--- Data provided Enclosed Below ---
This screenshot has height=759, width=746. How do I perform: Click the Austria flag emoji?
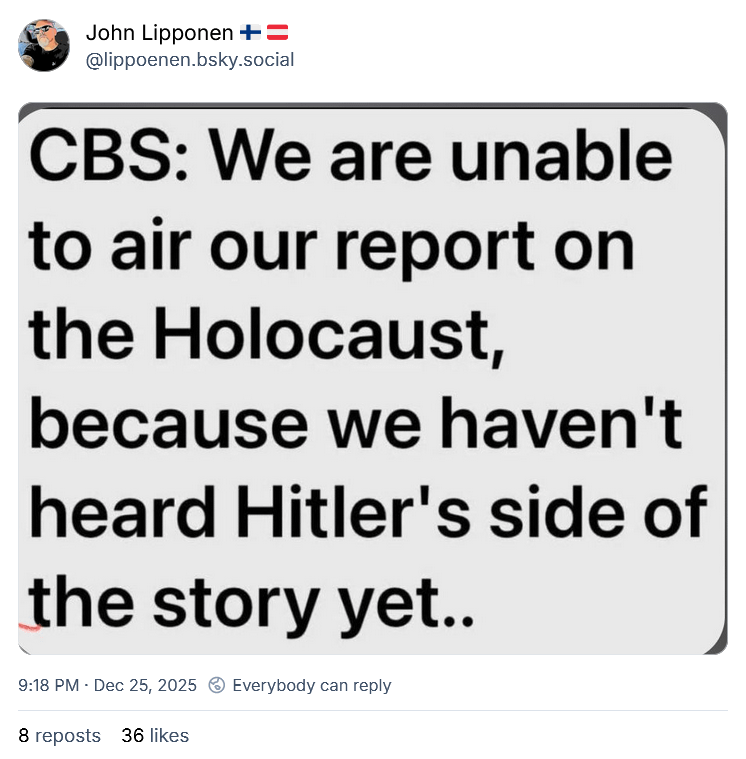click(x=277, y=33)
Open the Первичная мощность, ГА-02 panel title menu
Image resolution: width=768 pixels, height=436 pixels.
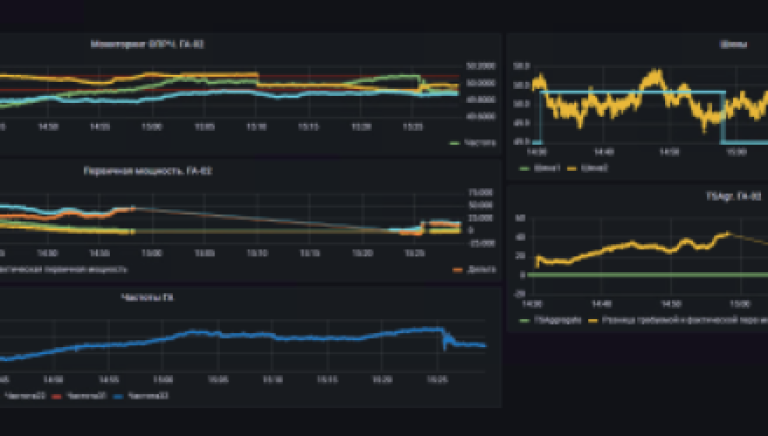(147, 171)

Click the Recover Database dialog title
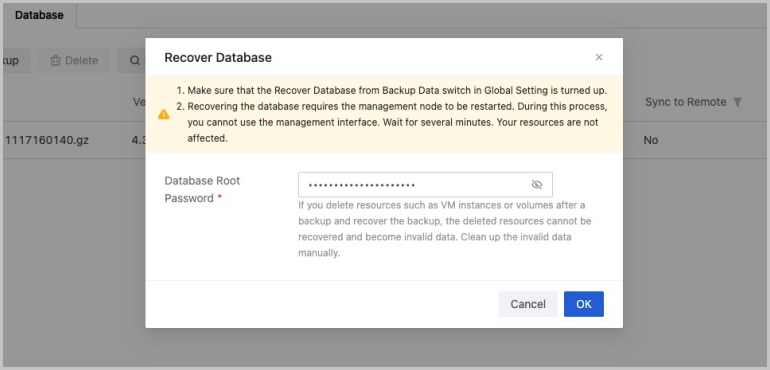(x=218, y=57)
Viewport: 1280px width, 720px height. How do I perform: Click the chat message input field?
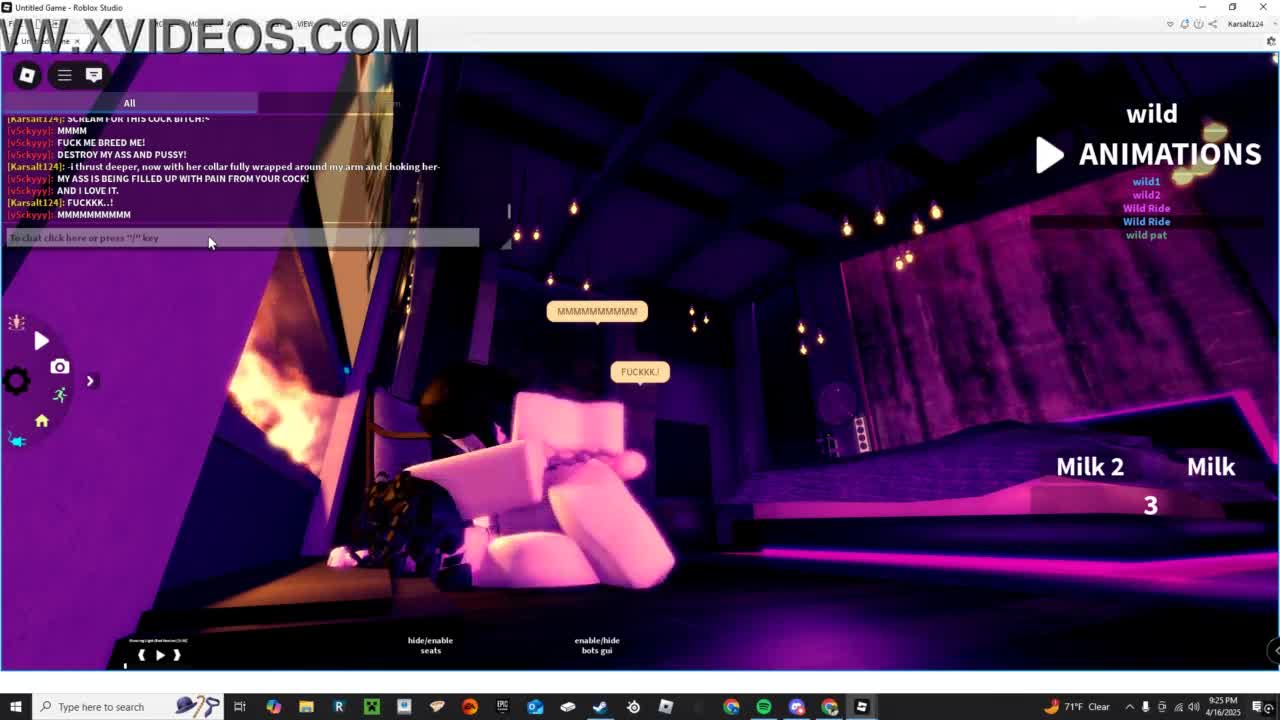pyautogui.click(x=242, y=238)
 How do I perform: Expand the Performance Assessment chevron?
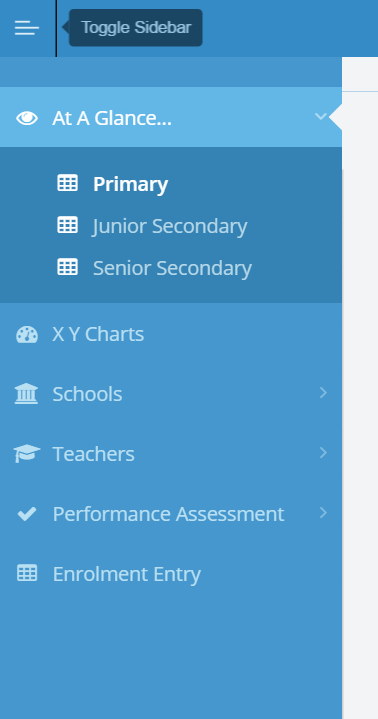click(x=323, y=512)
--- End of Enclosed Data provided ---
### Task item
All that the answer may contain is the exact text of the lines from the one with "Viewport: 1280px width, 720px" through the last line of the material, pictures excluded.

### Your solution
Viewport: 1280px width, 720px height. How do I perform: Click the chat message input field?
pyautogui.click(x=242, y=238)
 How do I perform: Expand the Performance Assessment chevron?
click(x=323, y=512)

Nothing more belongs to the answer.